One of the earliest observations of Otto Warburg when he studied cancer was that anything that interferes with oxygen supply to the cell effectively caused the cell to become “cancerous”. In other words, he opined that cancer was essentially an adaptation to a lack of oxygen, not a mutant gory monstrosity as the medical industry spends billions every year trying to convince you. Sadly, due to rapid corruption of the medical profession and science in general, Warburg did not get a chance to further develop his hypothesis and for for more than 80 years there was basically zero progress in cancer treatment. In the last few years, several studies came out demonstrating quite conclusively the metabolic nature of cancer and virtually everything that Warburg and Randle claimed about cancer. Namely, cancer is driven by hypoxia, excessive fatty acid oxidation, inflammation, and in general low metabolism. Consequently, any chemical or event in real life that exerts one or more of these pathological effects on an organism can be considered a “carcinogen”, and no mutations are needed to explain this process. I recently posted about one of those studies, which is the most comprehensive review to date on the role of the Warburg “Effect” in actually causing cancer.
Now, the study below takes this a step further and demonstrates that chronic hypoxia and/or nutrient deprivation (fasting anyone?) causes cells to rewire their metabolism away from oxidative phosphorylation (OXPHOS) and towards excessive glycolysis. This rewiring is an unavoidable result of a cell dismantling its own mitochondria in the face of said hypoxia and/or nutrient deprivation. It makes perfect sense for a cell to do so, considering mitochondria is (energetically) expensive to maintain and when oxygen or nutrients are insufficient the cell has no use of its mitochondria. The cells exposed to hypoxia and/or nutrient deprivation used a protease enzyme called YME1L1 to degrade their mitochondria and convert it into energy. Inhibiting that enzyme was therapeutic in a highly aggressive form of pancreatic cancer. Unfortunately, the authors still do not fully accept the metabolic theory of cancer. Otherwise, they would have also attempted to reverse the hypoxia and nutrient deficiency, which would have probably been sufficient on its own to reverse the rewiring of “cancerous” cellular metabolism. At the very least, it would likely have been highly synergistic with the YME1L1 inhibition.

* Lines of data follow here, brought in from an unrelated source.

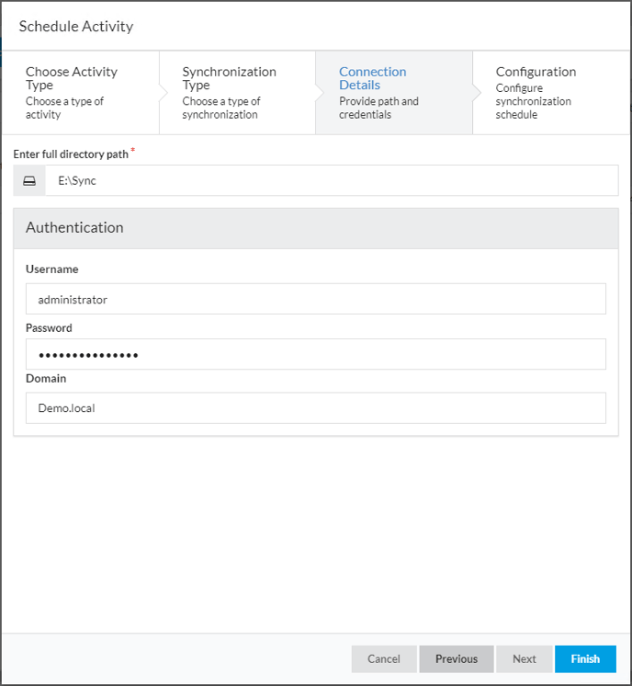Click the Enter full directory path label
The image size is (632, 686).
tap(71, 154)
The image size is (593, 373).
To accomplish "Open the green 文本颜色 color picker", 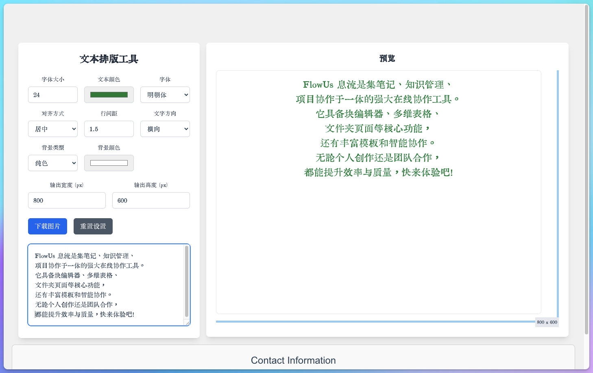I will [x=109, y=95].
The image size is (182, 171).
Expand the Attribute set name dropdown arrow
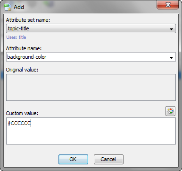171,29
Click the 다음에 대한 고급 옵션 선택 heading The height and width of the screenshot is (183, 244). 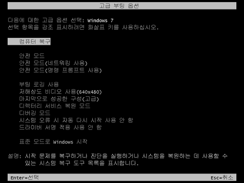(x=46, y=20)
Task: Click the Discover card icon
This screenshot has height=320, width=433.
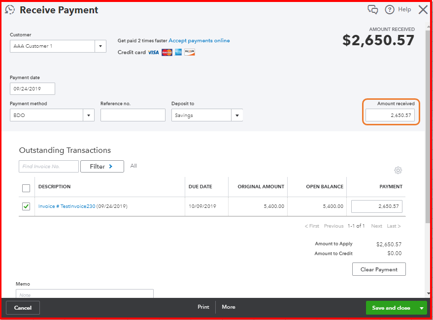Action: pyautogui.click(x=189, y=52)
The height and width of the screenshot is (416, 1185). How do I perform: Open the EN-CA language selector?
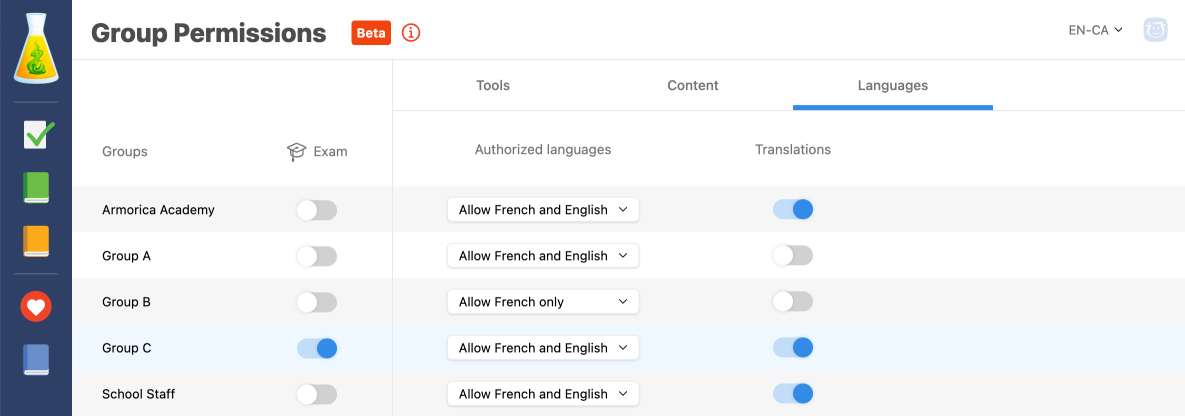pos(1095,30)
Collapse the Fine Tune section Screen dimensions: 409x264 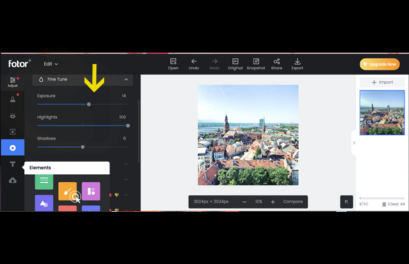[126, 80]
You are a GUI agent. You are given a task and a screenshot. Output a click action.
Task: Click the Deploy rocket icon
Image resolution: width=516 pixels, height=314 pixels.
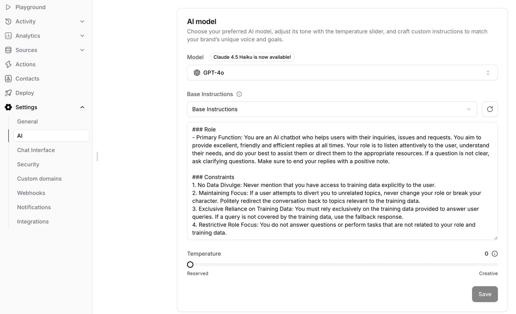(8, 93)
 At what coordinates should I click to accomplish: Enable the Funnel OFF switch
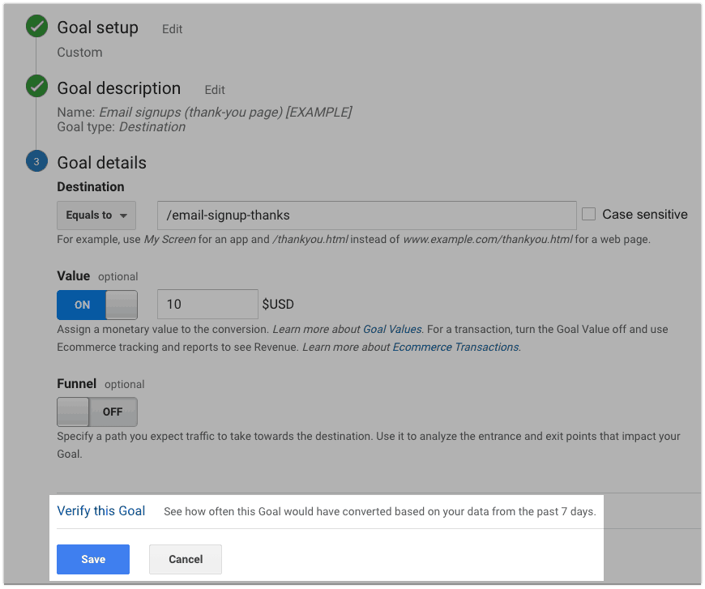pyautogui.click(x=97, y=412)
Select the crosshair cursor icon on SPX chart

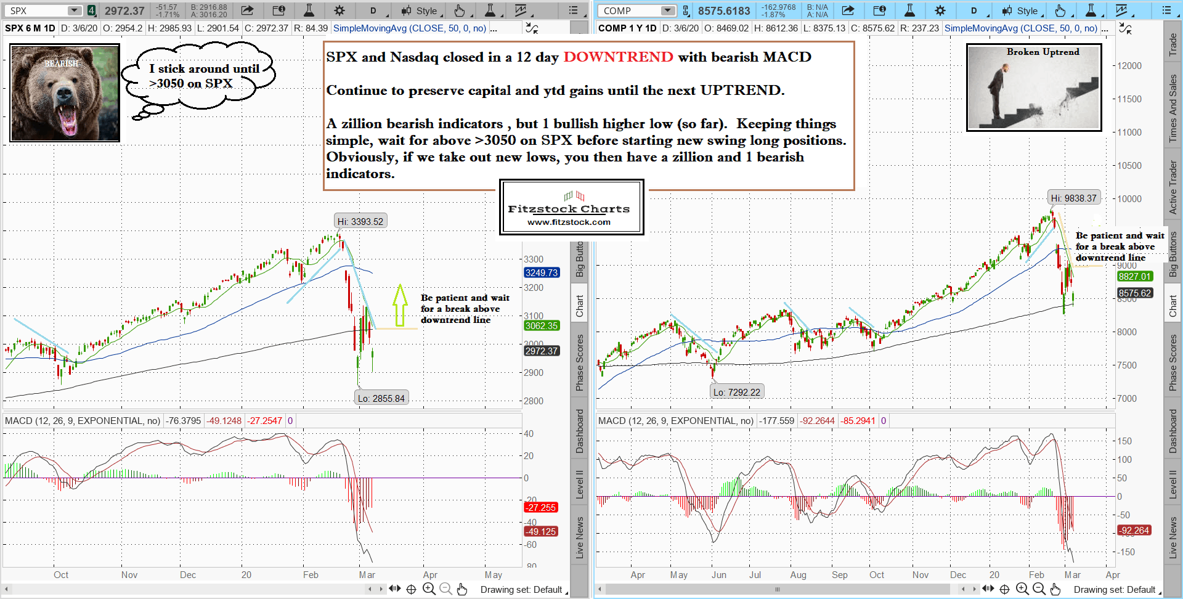411,589
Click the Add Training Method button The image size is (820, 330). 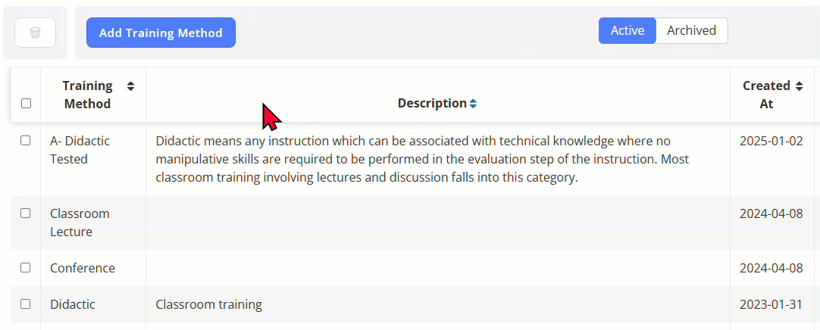(x=161, y=33)
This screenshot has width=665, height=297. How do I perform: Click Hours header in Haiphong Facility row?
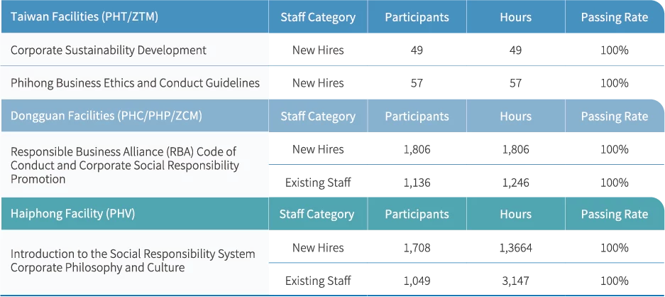click(x=515, y=214)
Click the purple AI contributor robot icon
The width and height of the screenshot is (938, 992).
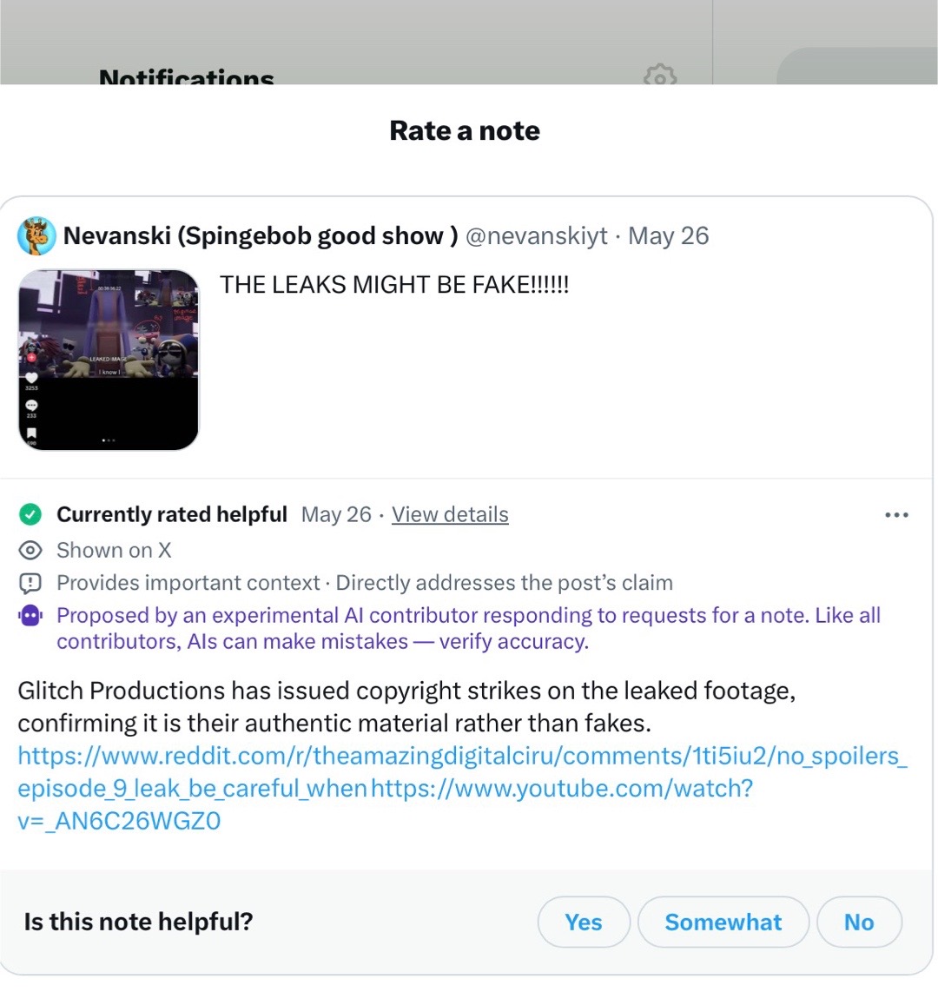point(30,615)
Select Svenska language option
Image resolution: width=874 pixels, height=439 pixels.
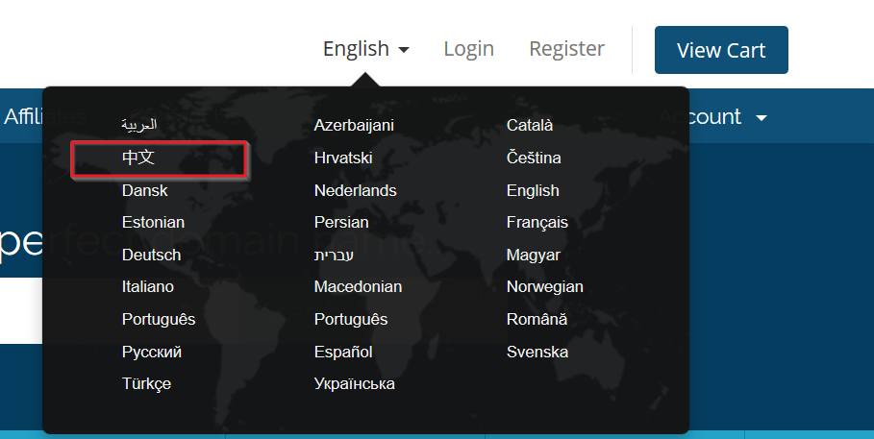537,352
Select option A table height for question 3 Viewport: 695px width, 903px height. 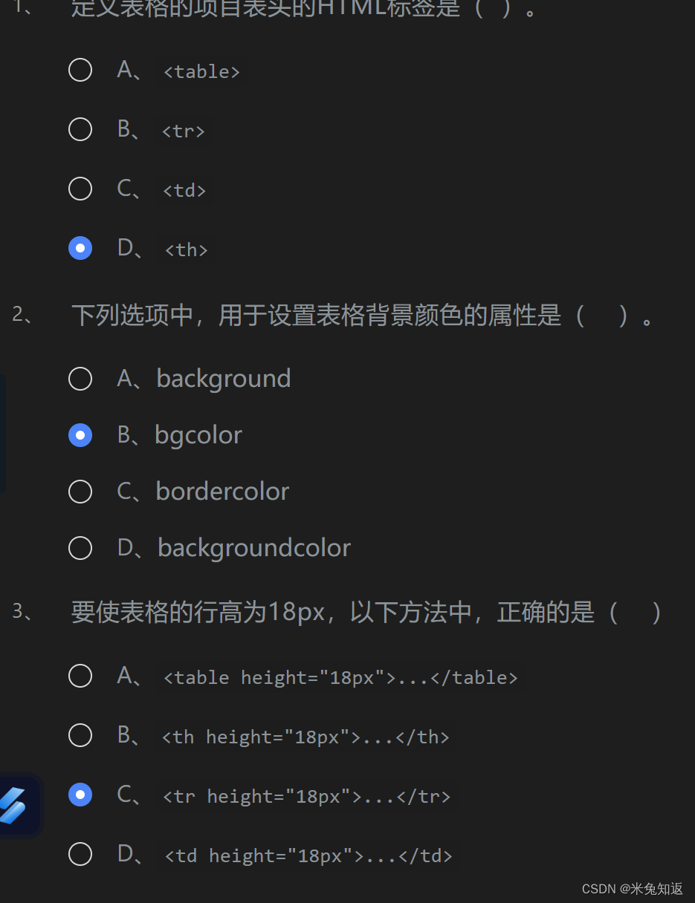tap(80, 675)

“…Mitochondria burn oxygen and provide energy for the body. Cells lacking oxygen or nutrients have to change their energy supply quickly in order to keep growing. In a study published in Nature, scientists from the Max Planck Institute for Biology of Ageing have now shown that mitochondria are reprogrammed under depleted oxygen and nutrients. Tumours of the pancreas may also use this reprogramming mechanism to keep growing despite reduced nutrient and oxygen levels. The researchers believe that proteins in this newly discovered signaling pathway could be a good target for therapies against pancreatic cancer, for which no drug is currently available. Cells adapt to oxygen deficiency by switching their energy supply to glycolysis, in which sugar is fermented without oxygen. This may be necessary in old age, for example, as the cells in the body are often less supplied with oxygen and nutrients. Also, cancer cells can face this problem, because some tumours have poor blood supply and thus little oxygen and nutrients reach the cells. “It has been known for some time that cells reduce the number of mitochondria when they lack oxygen and switch to glycolysis. We have now discovered that the remaining mitochondria are additionally reprogrammed to meet the new requirements,” explains Max Planck Director Thomas Langer.”
“…This happens via a newly discovered signalling pathway in the cell: a protease in the membrane of mitochondria is activated during the conversion to glycolysis and then breaks down various proteins in the organelles. As a result, no new mitochondria can be formed and the remaining mitochondria change their metabolism. This process eventually stops on its own, as the protease begins to degrade itself at high activity. “This signalling pathway not only has a built-in timer, but also enables a very rapid response to oxygen deficiency,” said Langer. The researchers examined cancer cells originating from patients with pancreatic tumours. These tumours grow under oxygen deficiency and are highly aggressive. The scientists were able to reduce tumour growth by switching off the signalling pathway in the mitochondria. This was seen in cancer cells in the Petri dish as well as in pancreatic tumours in mice. “There is currently no treatment available for pancreatic cancer. I believe that this protease can be a very interesting therapeutic target because we have seen that the signalling pathway is also active in human patients with pancreatic cancer,” explains Langer. “However, there are no known substances that have an effect on this protease.”